Could you copy out every one of the lines below, character for character?

### Excerpted data
Begin

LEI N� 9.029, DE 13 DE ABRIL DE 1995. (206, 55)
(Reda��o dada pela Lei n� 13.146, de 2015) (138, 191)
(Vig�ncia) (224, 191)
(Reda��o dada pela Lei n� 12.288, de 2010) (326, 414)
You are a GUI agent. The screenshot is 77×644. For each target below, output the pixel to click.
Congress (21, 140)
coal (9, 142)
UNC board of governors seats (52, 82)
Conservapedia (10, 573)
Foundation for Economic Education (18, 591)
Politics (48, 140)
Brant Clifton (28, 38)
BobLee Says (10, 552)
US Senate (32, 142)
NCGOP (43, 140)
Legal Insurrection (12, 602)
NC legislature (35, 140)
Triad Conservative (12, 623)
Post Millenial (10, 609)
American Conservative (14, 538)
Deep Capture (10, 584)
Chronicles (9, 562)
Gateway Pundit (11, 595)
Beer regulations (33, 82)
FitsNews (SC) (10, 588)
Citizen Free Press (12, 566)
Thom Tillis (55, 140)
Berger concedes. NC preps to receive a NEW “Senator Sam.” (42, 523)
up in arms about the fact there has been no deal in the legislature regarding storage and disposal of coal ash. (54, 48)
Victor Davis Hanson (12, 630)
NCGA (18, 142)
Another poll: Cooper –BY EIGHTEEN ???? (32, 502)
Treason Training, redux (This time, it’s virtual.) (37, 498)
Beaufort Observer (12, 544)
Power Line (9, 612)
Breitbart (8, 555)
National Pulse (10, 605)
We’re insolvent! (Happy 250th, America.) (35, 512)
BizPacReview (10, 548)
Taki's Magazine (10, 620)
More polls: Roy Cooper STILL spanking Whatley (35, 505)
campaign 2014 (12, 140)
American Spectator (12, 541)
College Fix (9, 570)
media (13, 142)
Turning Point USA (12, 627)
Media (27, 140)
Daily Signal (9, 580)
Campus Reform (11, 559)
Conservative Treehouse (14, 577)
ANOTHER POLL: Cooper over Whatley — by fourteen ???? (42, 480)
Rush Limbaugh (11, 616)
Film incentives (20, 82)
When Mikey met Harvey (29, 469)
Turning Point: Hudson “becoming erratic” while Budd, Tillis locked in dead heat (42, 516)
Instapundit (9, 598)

End

### Task solution
LEI N� 9.029, DE 13 DE ABRIL DE 1995. (206, 55)
(Reda��o dada pela Lei n� 13.146, de 2015) (138, 191)
(Vig�ncia) (224, 191)
(Reda��o dada pela Lei n� 12.288, de 2010) (326, 414)
You are a GUI agent. The screenshot is 77×644. For each target below, output the pixel to click.
Congress (21, 140)
coal (9, 142)
UNC board of governors seats (52, 82)
Conservapedia (10, 573)
Foundation for Economic Education (18, 591)
Politics (48, 140)
Brant Clifton (28, 38)
BobLee Says (10, 552)
US Senate (32, 142)
NCGOP (43, 140)
Legal Insurrection (12, 602)
NC legislature (35, 140)
Triad Conservative (12, 623)
Post Millenial (10, 609)
American Conservative (14, 538)
Deep Capture (10, 584)
Chronicles (9, 562)
Gateway Pundit (11, 595)
Beer regulations (33, 82)
FitsNews (SC) (10, 588)
Citizen Free Press (12, 566)
Thom Tillis (55, 140)
Berger concedes. NC preps to receive a NEW “Senator Sam.” (42, 523)
up in arms about the fact there has been no deal in the legislature regarding storage and disposal of coal ash. (54, 48)
Victor Davis Hanson (12, 630)
NCGA (18, 142)
Another poll: Cooper –BY EIGHTEEN ???? (32, 502)
Treason Training, redux (This time, it’s virtual.) (37, 498)
Beaufort Observer (12, 544)
Power Line (9, 612)
Breitbart (8, 555)
National Pulse (10, 605)
We’re insolvent! (Happy 250th, America.) (35, 512)
BizPacReview (10, 548)
Taki's Magazine (10, 620)
More polls: Roy Cooper STILL spanking Whatley (35, 505)
campaign 2014 (12, 140)
American Spectator (12, 541)
College Fix (9, 570)
media (13, 142)
Turning Point USA (12, 627)
Media (27, 140)
Daily Signal (9, 580)
Campus Reform (11, 559)
Conservative Treehouse (14, 577)
ANOTHER POLL: Cooper over Whatley — by fourteen ???? (42, 480)
Rush Limbaugh (11, 616)
Film incentives (20, 82)
When Mikey met Harvey (29, 469)
Turning Point: Hudson “becoming erratic” while Budd, Tillis locked in dead heat (42, 516)
Instapundit (9, 598)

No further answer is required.